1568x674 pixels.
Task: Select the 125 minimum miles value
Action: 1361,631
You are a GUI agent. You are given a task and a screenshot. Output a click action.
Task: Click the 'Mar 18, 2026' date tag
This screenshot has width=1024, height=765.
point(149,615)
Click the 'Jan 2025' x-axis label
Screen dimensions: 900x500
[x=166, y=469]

+ + + + +

Would you retype the lines of the data above, from the one holding "You are a GUI" through its final line, exactly and without adding any other line?

You are a GUI agent. You are given a task and a screenshot. Output a click action.
Task: Click the 'Mar 18, 2026' date tag
This screenshot has width=1024, height=765.
point(149,615)
Click the 'Jan 2025' x-axis label
Screen dimensions: 900x500
[x=166, y=469]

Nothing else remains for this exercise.